How to present this in an interview#
In a system design interview, you don't have time to code a full network layer. That's not the point. The point is to show that you've thought about it and can make informed trade-offs.
Here's how I structure the networking section when I'm whiteboarding a design:
Step 1: State the architecture in one sentence. "I'll use a centralized API client with interceptors for auth and retry, and a typed error hierarchy so the UI always knows what happened."
Step 2: Draw the layers. Show the API client sitting between the repository/use-case layer and the HTTP transport. Draw the interceptor chain.

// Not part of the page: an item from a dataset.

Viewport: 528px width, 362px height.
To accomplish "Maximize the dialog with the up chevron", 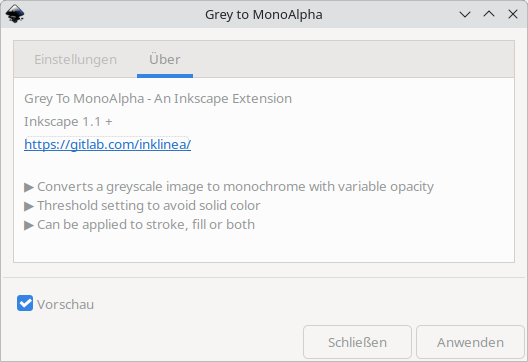I will pos(489,14).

┌──────────────────────────────┐
│ Repository / Use Case │
├──────────────────────────────┤
│ API Client │
├──────────────────────────────┤
│ Interceptor Chain │
│ (Auth → Logging → Retry) │
├──────────────────────────────┤
│ URLSession / OkHttp │
└──────────────────────────────┘
Step 3: Call out the specific decisions. "I'm using exponential backoff with jitter for retries. I retry on 5xx and timeouts, never on 4xx. Token refresh is synchronized so concurrent 401s don't trigger multiple refreshes."
Step 4: Mention testability. "The API client sits behind a protocol, so I inject a mock in unit tests. Integration tests use a local mock server."
Interviewers don't expect you to write out every line. They expect you to know what the network layer does, why each piece exists, and where the failure points are. If you can articulate the token refresh race condition, the retry backoff calculation, and the error type hierarchy in two minutes on a whiteboard, you've demonstrated more production experience than most candidates.
Interview Tip: When time is limited, focus on the parts of the network layer that are specific to the problem you're designing. Building a chat app? Talk about WebSocket reconnection and message delivery guarantees. Building a feed? Talk about pagination, caching headers, and prefetching. The network layer isn't a generic box — it should reflect the product requirements.
The network layer isn't glamorous. Nobody gets promoted for writing a great AuthInterceptor. But it's the foundation everything else sits on, and in an interview, a clear explanation of how you'd build it signals that you've done this work for real.